Rebranding is not just a useful tactic when things are going wrong. It can also bring change when things are going too well.
You are a global brand, 2.4 billion users spending on average an hour with you a day. They think they know you, however, the majority are unaware that there is more to your brand. You’ve been through some major strategic investments, and you want them to really know just how far you have gone. The power of creative thinking, applied design and a calculated roll-out is what you need, and it’s what Facebook have just put their trust in.
Know too well ? It’s time to rebrand.
Up until now, Facebook’s core visual assets are its logo and its colour. In both cases, they are pretty dismal and non-descript – a condensed sharp-edged lowercase typeface, coloured in a safe and simple mid-blue. And, it doesn’t take too much time to summarise the overall take-out, the brand from a visual perspective is lacking a bit of distinction. But Facebook’s decision to rebrand isn’t based on a facelift achieved by softening typographic edges, or a Google refinement of character space. The rebrand is because Facebook want to be known for bringing more to the world than expanding our online sociability. Today, Facebook provide other things too – WhatsApp, Instagram, Oculus and Portal – all have been recently acquired, but as yet, this is something that is not widely enough known – the ‘from Facebook’ tagline, that each app quietly runs, just hasn’t made things clear.
Start with the problem.

▶ [Problem a] Format every one of the rows below as a JSON list of strings, one string per line, and drop any blank lines. Leave out the pictures.
The Facebook rebrand article and the rows come from unrelated sources.

▶ [Information shown]
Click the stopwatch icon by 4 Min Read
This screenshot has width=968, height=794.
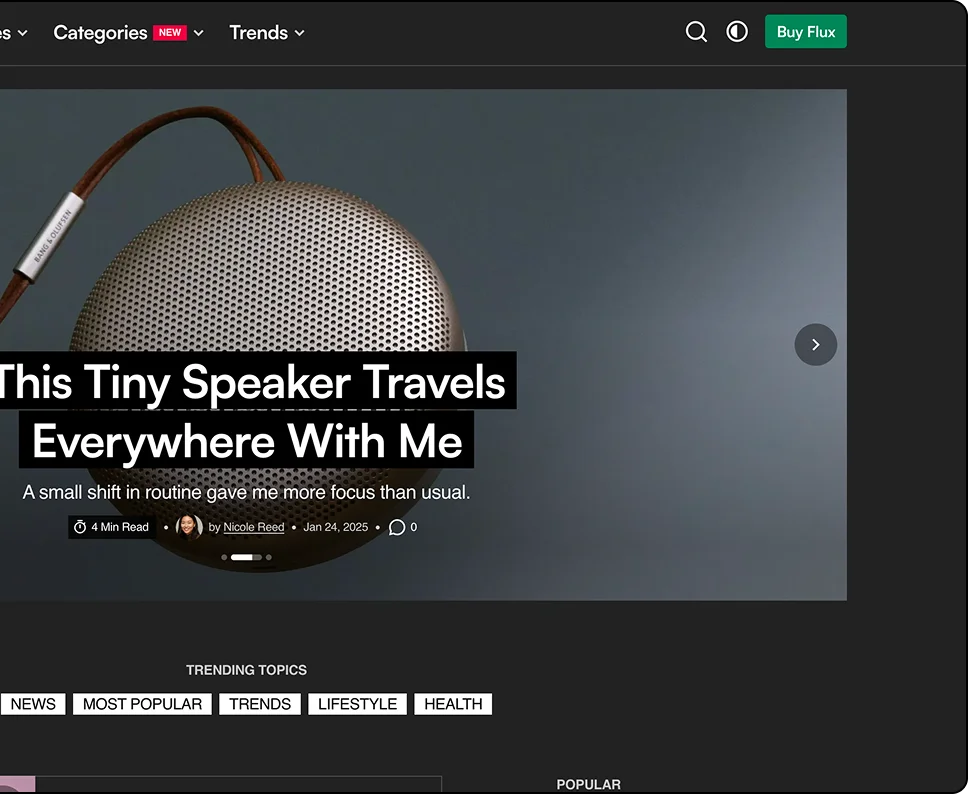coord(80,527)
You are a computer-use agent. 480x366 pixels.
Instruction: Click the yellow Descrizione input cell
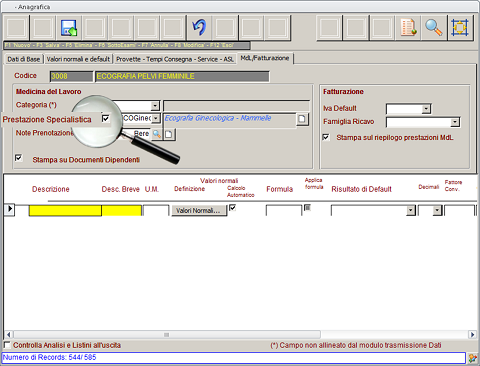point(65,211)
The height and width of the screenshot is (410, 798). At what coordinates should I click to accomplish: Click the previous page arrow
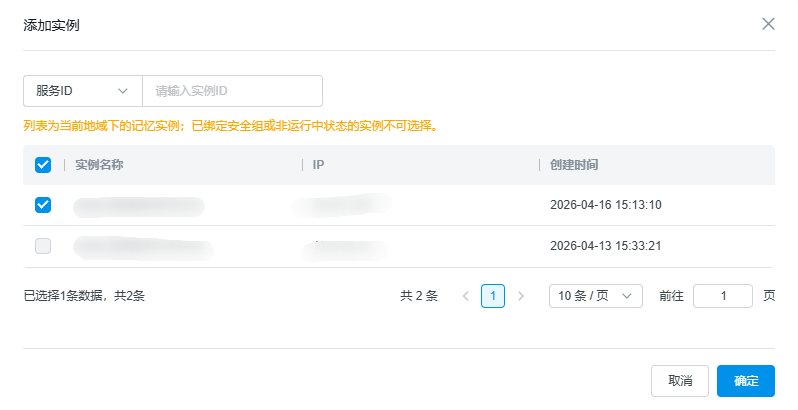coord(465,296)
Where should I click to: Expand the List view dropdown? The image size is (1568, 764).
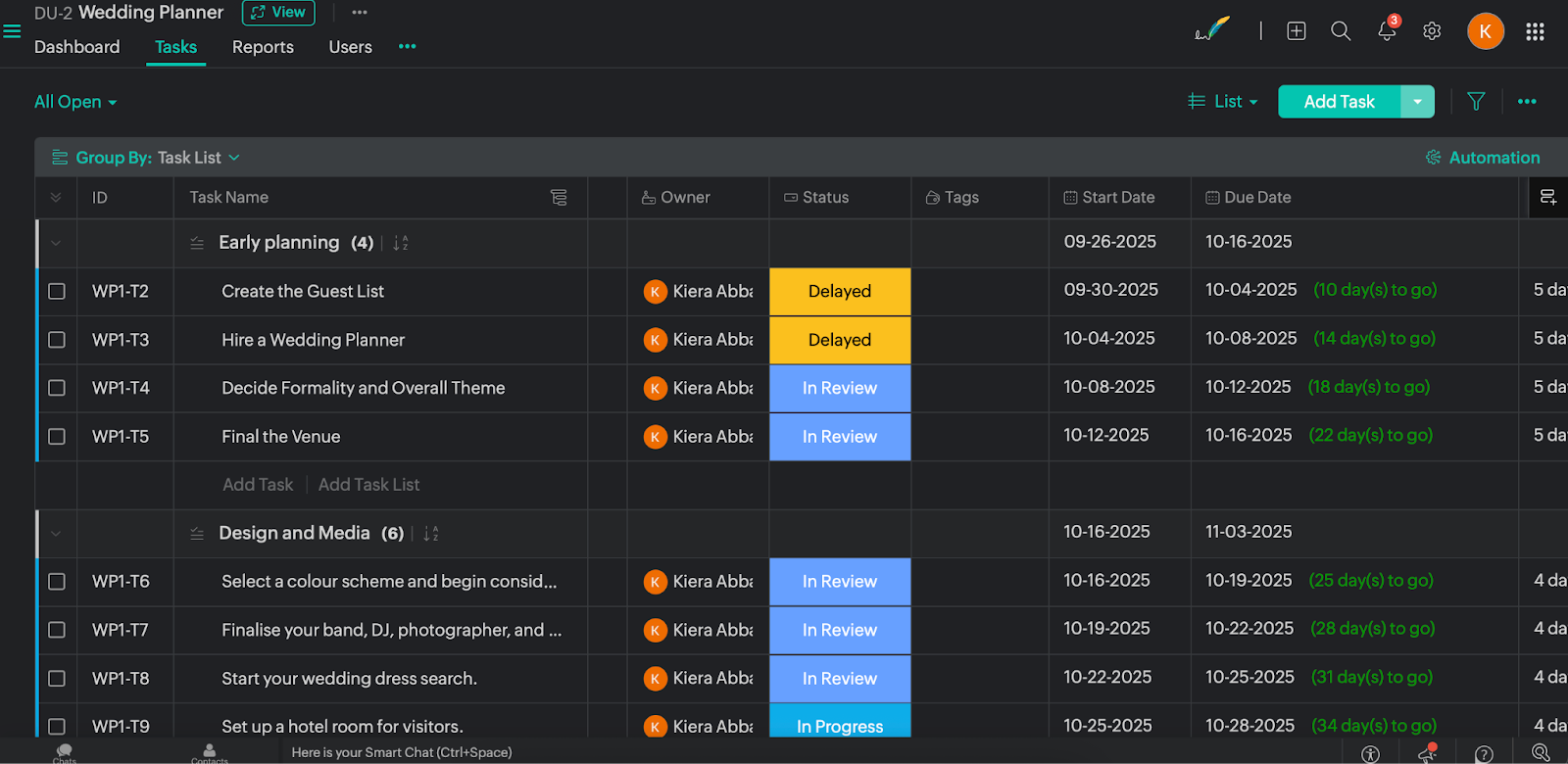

▶ [Problem b] In the Facebook rebrand article, which four offerings does Facebook now provide besides its main service?

▶ [Written solution a]
[
  "Click the stopwatch icon by 4 Min Read",
  "This screenshot has width=968, height=794.",
  "coord(80,527)",
  "You are a computer-use agent. 480x366 pixels.",
  "Instruction: Click the yellow Descrizione input cell",
  "point(65,211)",
  "The height and width of the screenshot is (410, 798). At what coordinates should I click to accomplish: Click the previous page arrow",
  "coord(465,296)",
  "Where should I click to: Expand the List view dropdown? The image size is (1568, 764)."
]

▶ [Written solution b] WhatsApp, Instagram, Oculus and Portal.